无论如何,试图从我的程序的早期版本加载 pickle 文件是失败的。我得到的是“ Import Error: No module name tools”——我猜这是因为我的模块以前在 main 文件夹中,现在它在 whyteboard.tools 中,而不仅仅是普通的工具。但是,工具模块中导入的代码与它在同一个目录中,所以我怀疑是否需要指定一个包。

我的程序目录是这样的:

whyteboard-0.39.4

-->whyteboard.py

-->README.txt

-->CHANGELOG.txt

---->whyteboard/

---->whyteboard/__init__.py

---->whyteboard/gui.py

---->whyteboard/tools.py

Py 从 whyteboard/GUI.py 启动一个代码块,启动 GUI。在目录重新组织之前,这个 pickle 问题肯定不会发生。

55602 次浏览

This is the normal behavior of pickle, unpickled objects need to have their defining module importable.

You should be able to change the modules path (i.e. from tools to whyteboard.tools) by editing the pickled files, as they are normally simple text files.

As pickle's docs say, in order to save and restore a class instance (actually a function, too), you must respect certain constraints:

pickle can save and restore class instances transparently, however the class definition must be importable and live in the same module as when the object was stored

whyteboard.tools is not the "the same module as" tools (even though it can be imported by import tools by other modules in the same package, it ends up in sys.modules as sys.modules['whyteboard.tools']: this is absolutely crucial, otherwise the same module imported by one in the same package vs one in another package would end up with multiple and possibly conflicting entries!).

If your pickle files are in a good/advanced format (as opposed to the old ascii format that's the default only for compatibility reasons), migrating them once you perform such changes may in fact not be quite as trivial as "editing the file" (which is binary &c...!), despite what another answer suggests. I suggest that, instead, you make a little "pickle-migrating script": let it patch sys.modules like this...:

import sys
from whyteboard import tools


sys.modules['tools'] = tools

and then cPickle.load each file, del sys.modules['tools'], and cPickle.dump each loaded object back to file: that temporary extra entry in sys.modules should let the pickles load successfully, then dumping them again should be using the right module-name for the instances' classes (removing that extra entry should make sure of that).

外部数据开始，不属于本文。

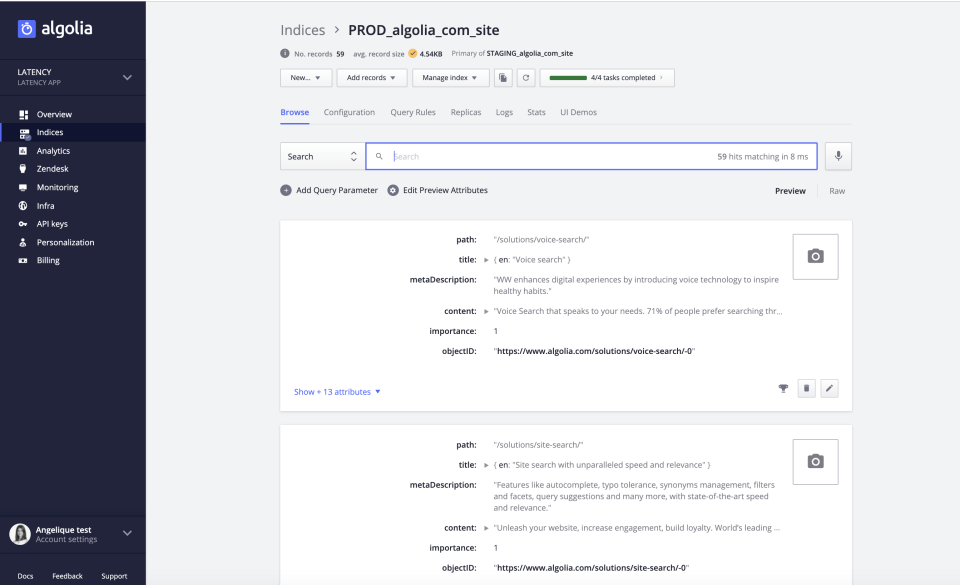The width and height of the screenshot is (960, 585).
Task: Open the Query Rules tab
Action: point(411,112)
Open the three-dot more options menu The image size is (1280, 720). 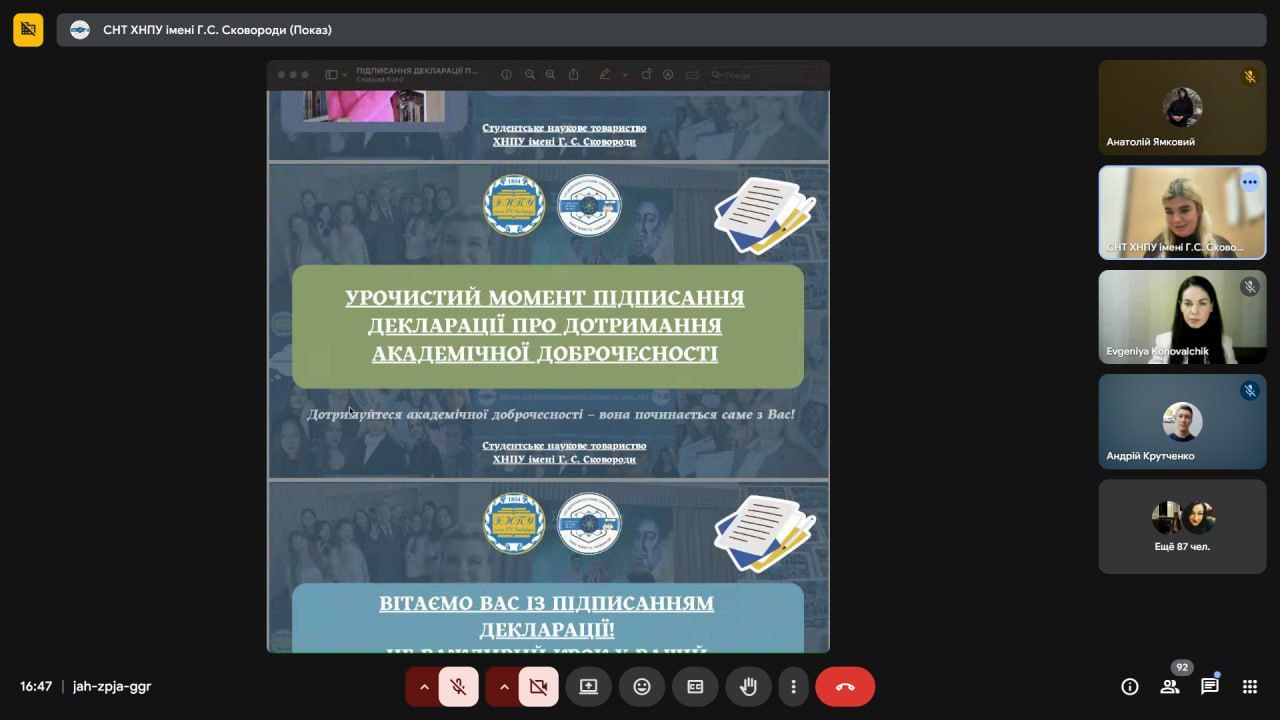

pickle serializes classes by reference, so if you change were the class lives, it will not unpickle because the class will not be found. If you use dill instead of pickle, then you can serialize classes by reference or directly (by directly serializing the class instead of it's import path). You simulate this pretty easily by just changing the class definition after a dump and before a load.

Python 2.7.8 (default, Jul 13 2014, 02:29:54)
[GCC 4.2.1 Compatible Apple Clang 4.1 ((tags/Apple/clang-421.11.66))] on darwin
Type "help", "copyright", "credits" or "license" for more information.
>>> import dill
>>>
>>> class Foo(object):
...   def bar(self):
...     return 5
...
>>> f = Foo()
>>>
>>> _f = dill.dumps(f)
>>>
>>> class Foo(object):
...   def bar(self, x):
...     return x
...
>>> g = Foo()
>>> f_ = dill.loads(_f)
>>> f_.bar()
5
>>> g.bar(4)
4

Happened to me, solved it by adding the new location of the module to sys.path before loading pickle:

import sys
sys.path.append('path/to/whiteboard')
f = open("pickled_file", "rb")
pickle.load(f)

This can be done with a custom "unpickler" that uses find_class():

import io
import pickle




class RenameUnpickler(pickle.Unpickler):
def find_class(self, module, name):
renamed_module = module
if module == "tools":
renamed_module = "whyteboard.tools"


return super(RenameUnpickler, self).find_class(renamed_module, name)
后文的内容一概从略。